Gujarat High Court: No Blocking of Credit in Electronic Credit Ledger If Sufficient Balance is Not Available
In a landmark judgment, the Gujarat High Court ruled that tax authorities cannot block Input Tax Credit (ITC) in the electronic credit ledger if there is no sufficient balance available. This judgment came from a Division Bench comprising Justices Bhargav D. Karia and Niral R. Mehta, who were hearing a petition where the assessee contested the blocking of ITC amounting to ₹2,44,05,567 by the tax authorities.
Background of the Case
The case involved an assessee whose ITC in the electronic credit ledger had been blocked by the authorities under the provisions of Section 86A of the Central Goods and Services Tax (CGST) Act, 2017. Section 86A grants tax authorities the power to block ITC in situations where they suspect fraudulent transactions, illegal use of credit, or other irregularities. However, in this case, the key contention was that the amount blocked exceeded the balance available in the assessee’s ledger.
The assessee argued that the blocking of ITC when no sufficient balance exists in the electronic credit ledger is unjustified and illegal. Blocking such credits under these circumstances would have no practical effect, as there is no available balance to be restricted.
High Court’s Observations
The Division Bench agreed with the assessee’s arguments, noting that the purpose of blocking ITC under Section 86A is to prevent wrongful utilization of available credits. If there is no balance in the electronic credit ledger, there is no credit to block, and any such action would be excessive and beyond the scope of the law.

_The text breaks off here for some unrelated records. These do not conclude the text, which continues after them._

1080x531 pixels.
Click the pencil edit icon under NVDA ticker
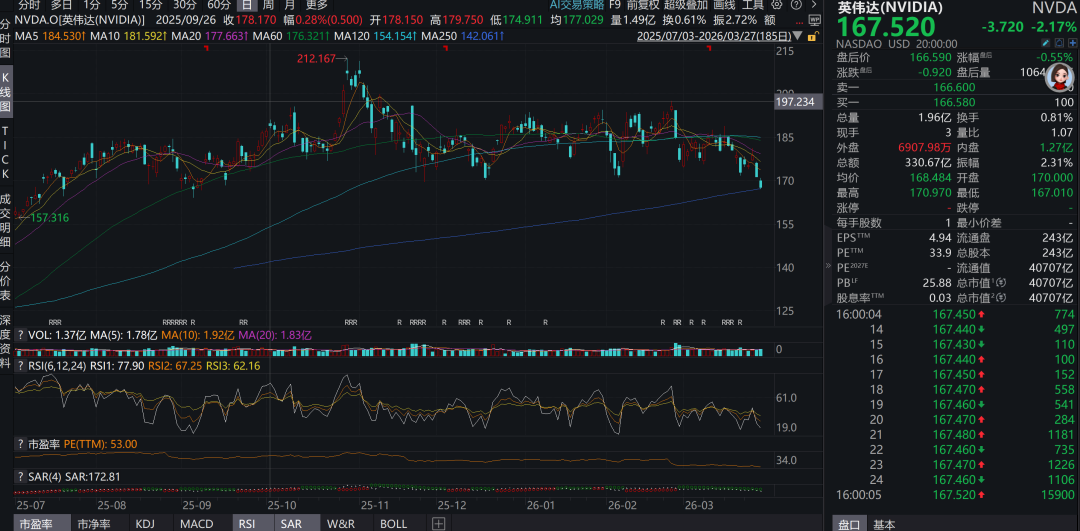[x=1043, y=42]
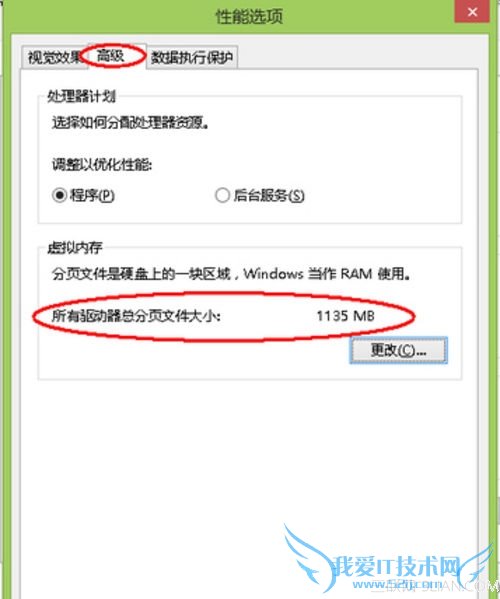Click the 性能选项 title bar text
The image size is (500, 599).
(249, 16)
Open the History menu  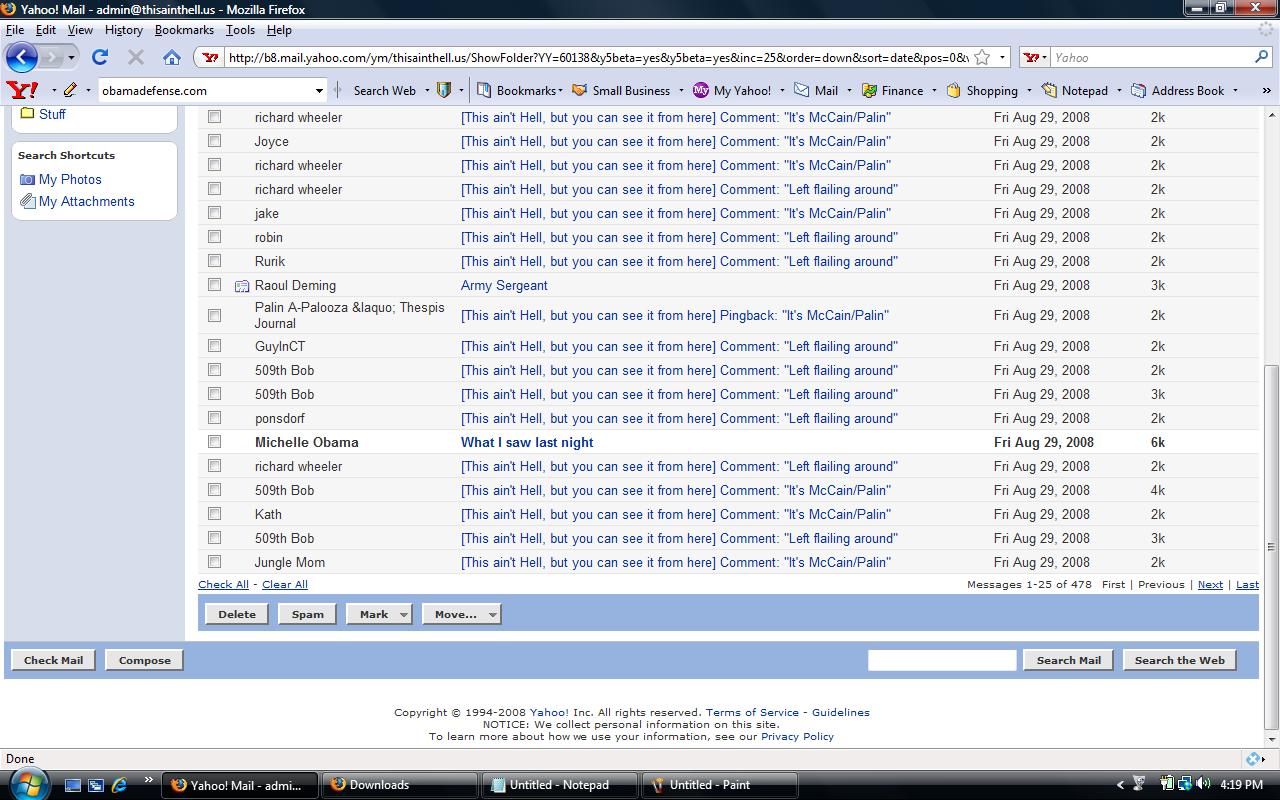point(124,30)
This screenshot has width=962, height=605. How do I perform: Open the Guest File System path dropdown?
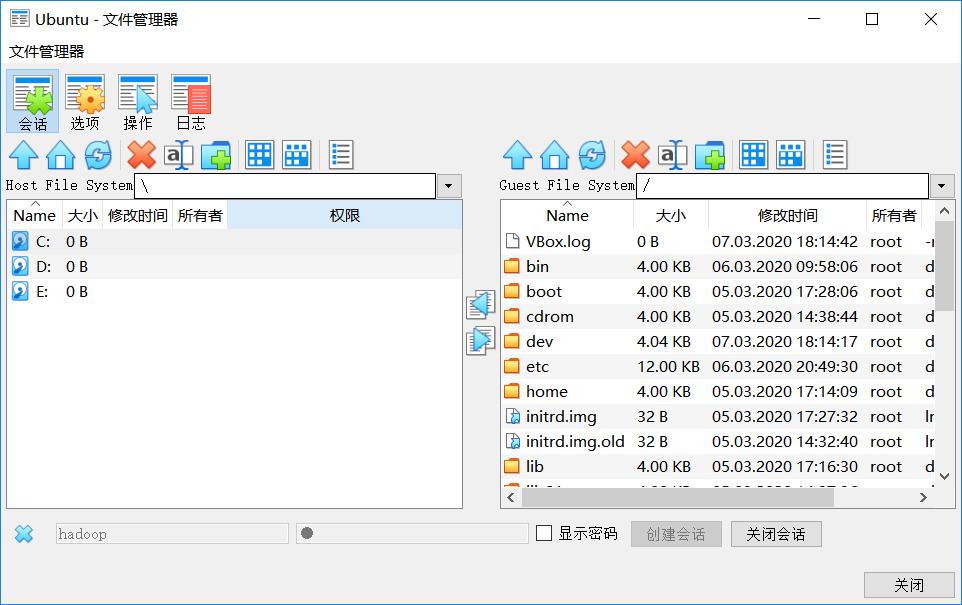coord(940,185)
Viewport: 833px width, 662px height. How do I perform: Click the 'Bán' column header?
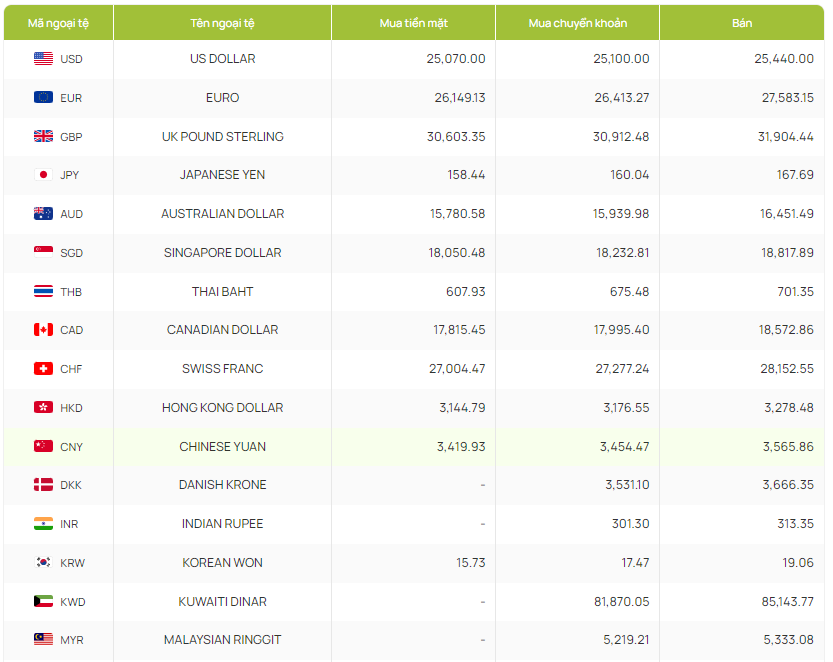[742, 22]
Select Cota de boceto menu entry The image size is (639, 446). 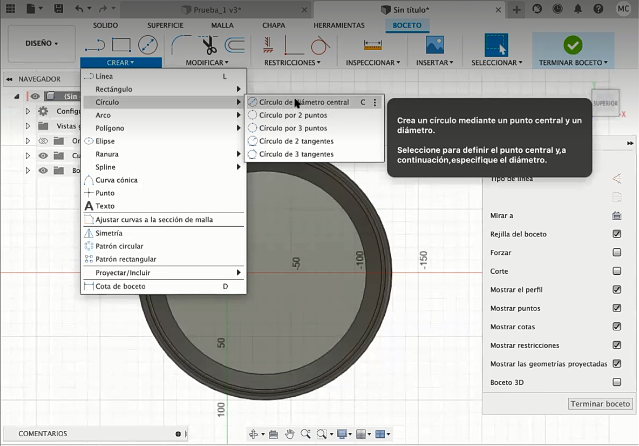[120, 286]
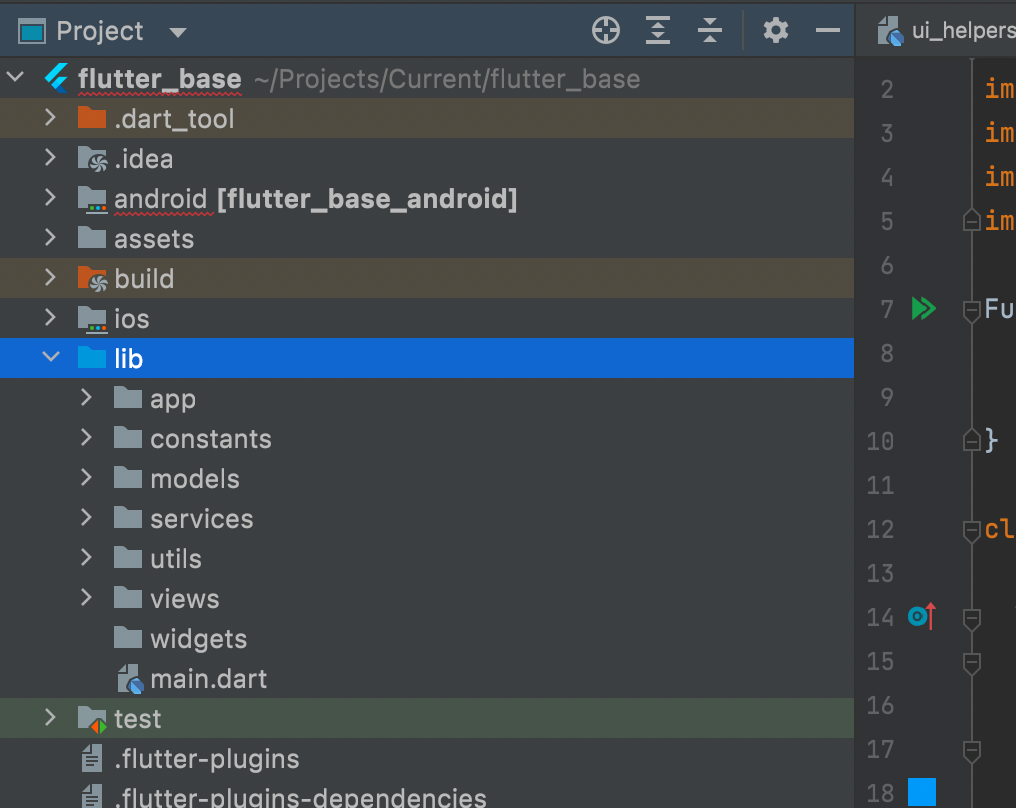Open the Project view switcher dropdown
Image resolution: width=1016 pixels, height=808 pixels.
(177, 30)
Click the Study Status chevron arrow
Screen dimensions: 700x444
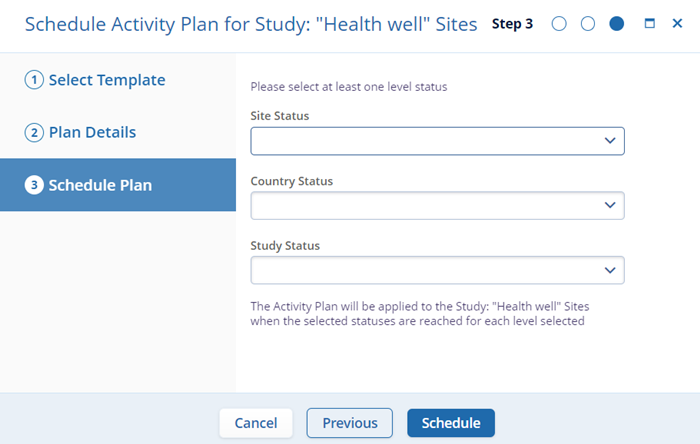coord(610,270)
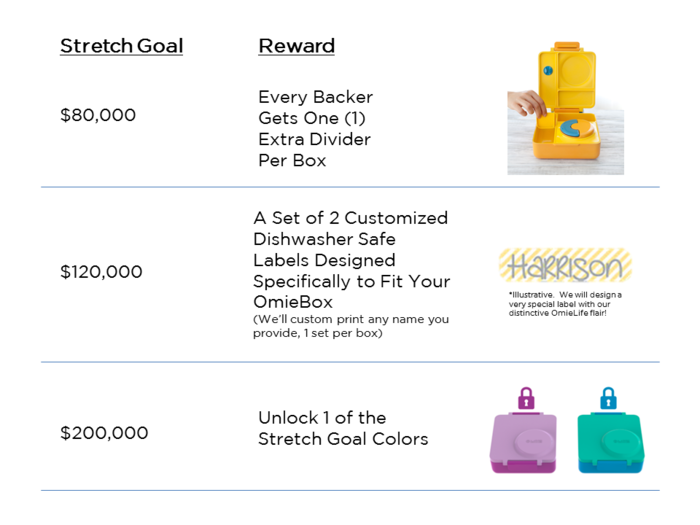Click the blue dot on yellow lid

548,70
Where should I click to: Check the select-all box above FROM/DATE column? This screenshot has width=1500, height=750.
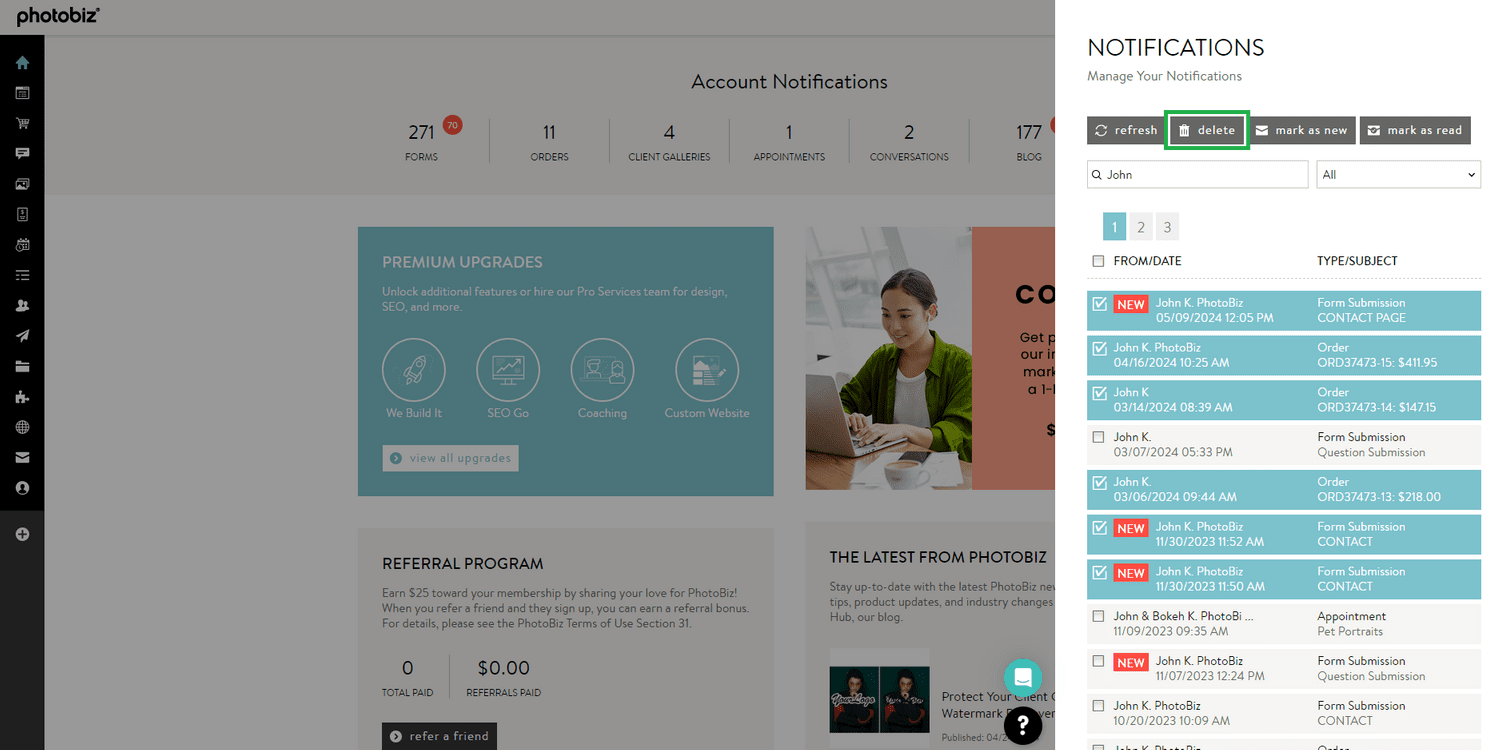click(1099, 260)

The Court further noted that tax authorities should exercise powers under Section 86A in a manner that aligns with the provisions of the GST laws, and blocking ITC where there is no balance is a misuse of that power. The judgment made it clear that such blocking serves no purpose and can create unnecessary hardship for businesses.
Conclusion
The Gujarat High Court’s decision sets an important precedent for businesses dealing with blocked ITC under the GST regime. The ruling reinforces the principle that blocking ITC should only occur when there is sufficient balance in the electronic credit ledger. Authorities cannot take arbitrary actions that go beyond what is legally permitted, ensuring that taxpayers are treated fairly under the law.
This ruling is a relief for businesses, as it prevents the tax authorities from overreaching their powers by blocking non-existent credits, helping to maintain a balanced and lawful implementation of the GST framework.